Stuart Smith on festive TV campaigns

Up to 25% of UK retailers’ annual business is generated in the narrow period spanning the run-up to Christmas to the end of January. And this year retail expert Verdict reckons it’s going to be the best time to pluck the goose since 2007, if only because a massive hike in VAT will make all of us feel much poorer by the end of January.

So, why do retailers saturate television air time with so much boring, formulaic, rent-a-celeb advertising that largely fails in its objective of distinguishing one brand from another?

Tesco received a lot of stick for its feeble Amanda Holden vehicle.

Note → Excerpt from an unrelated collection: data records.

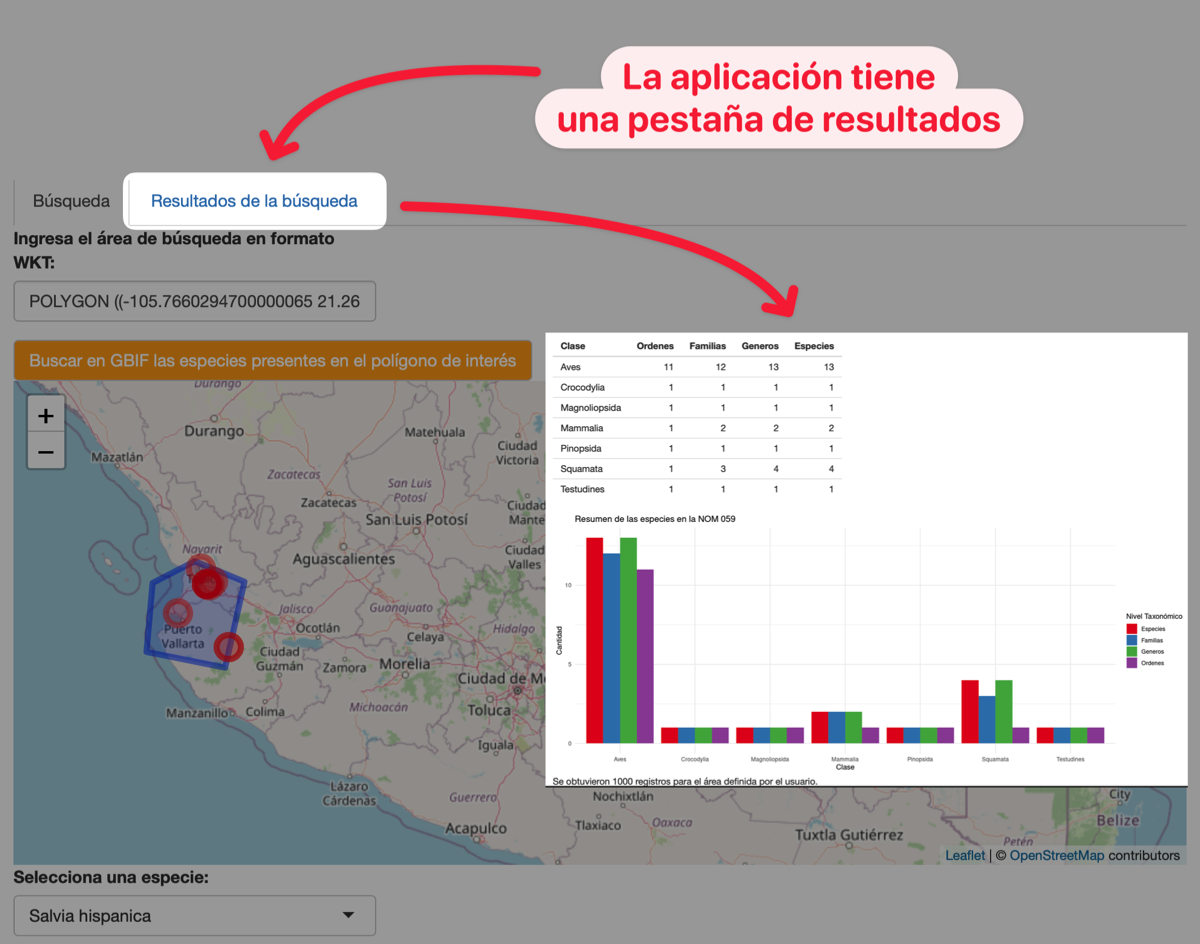Click the Especies column header in table

click(813, 346)
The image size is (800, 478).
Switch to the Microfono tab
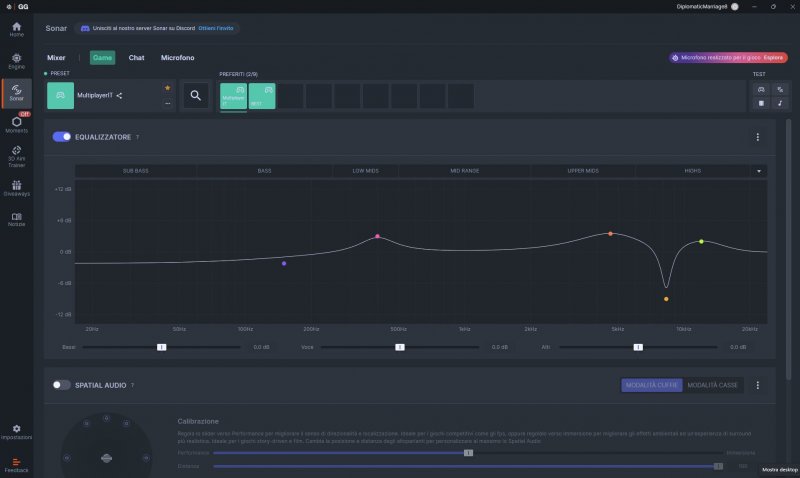(x=177, y=58)

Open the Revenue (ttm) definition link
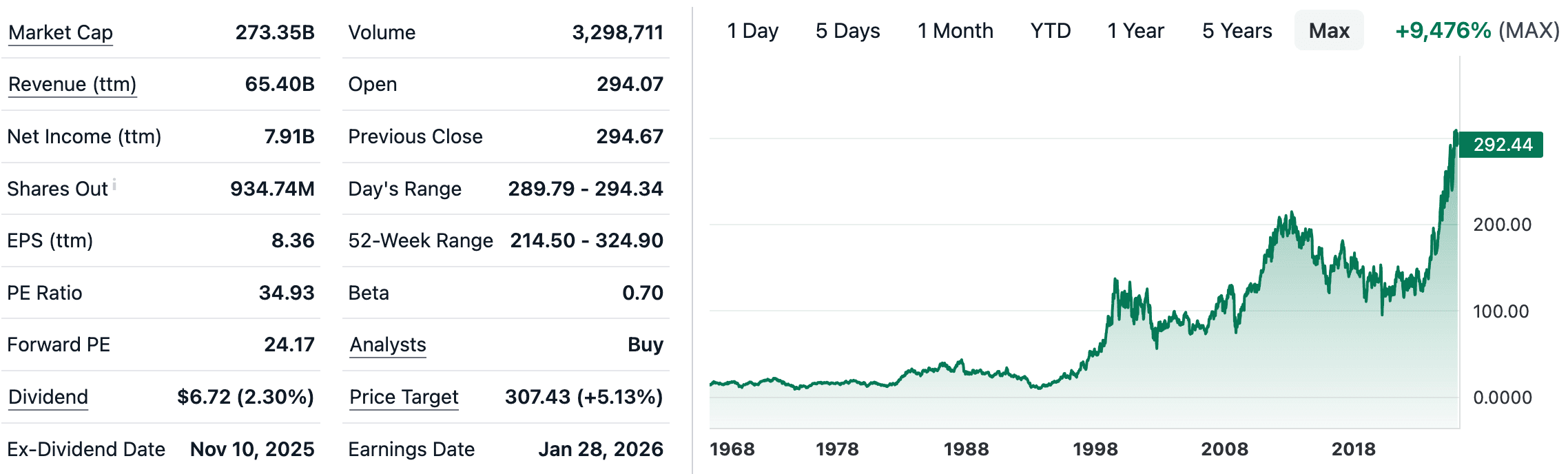[71, 84]
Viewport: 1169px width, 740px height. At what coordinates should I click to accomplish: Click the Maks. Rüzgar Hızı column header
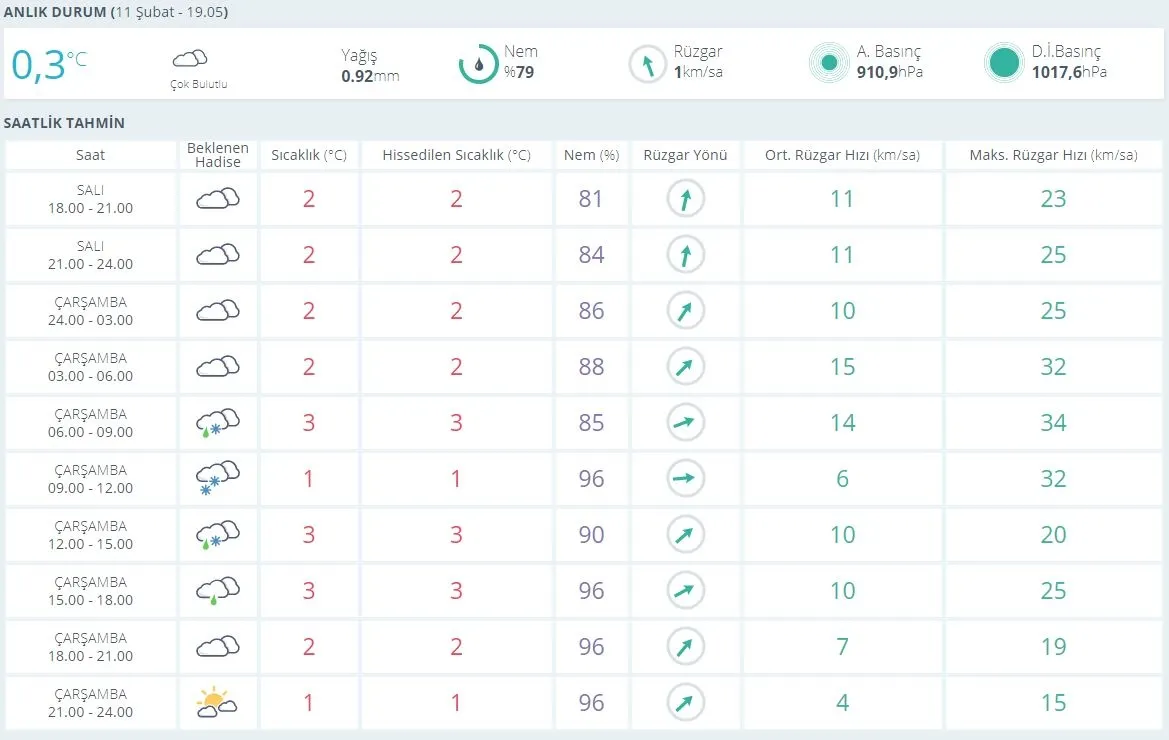[1053, 155]
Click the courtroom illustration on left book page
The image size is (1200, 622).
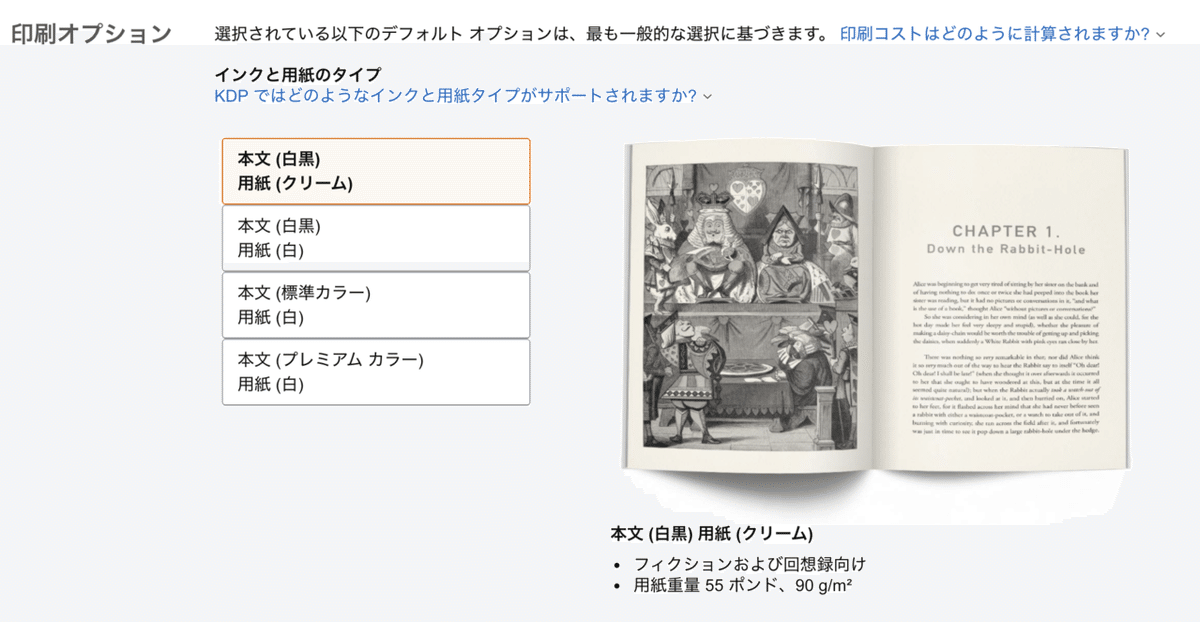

Admittedly the Belcher/Belle Cher gag isn’t that funny, but it’s a smidgin more memorable than Peter and Danii not putting a foot wrong over at Marks & Spencer; Heston and Delia mouthing off at Waitrose; or Coleen prancing about like a demented fairy in the Littlewoods Christmas mansion.

One or two retailers have taken the hint and steered away from celeb culture. Asda has focused on its suppliers with a well-shot cameo of Young Farmer and Farmer of the Year Adrian Ivory and his beautiful Asda-bound Charolais cattle. Pity he’s so wooden speaking to camera. Morrisons has been trying to teach kids the nutritional value of Brussels sprouts; meagre fare – good luck to them with that one.

Boots has injected a little more personality into its long-serving Here Come the Girls theme with some slice of life stuff from five comediennes. And there’s the twinkle of an idea in Argos’s “Crooner”.

But the big present at the bottom of the tree must go to John Lewis’s festive effort, which just manages to steer clear of the saccharine, while reminding its audience that Christmas is as much about giving as taking.

There’s even an oh-so-tasteful nod to celeb culture, with Brit Award winner Ellie Goulding performing a sing-along rendition of Elton John’s Your Song.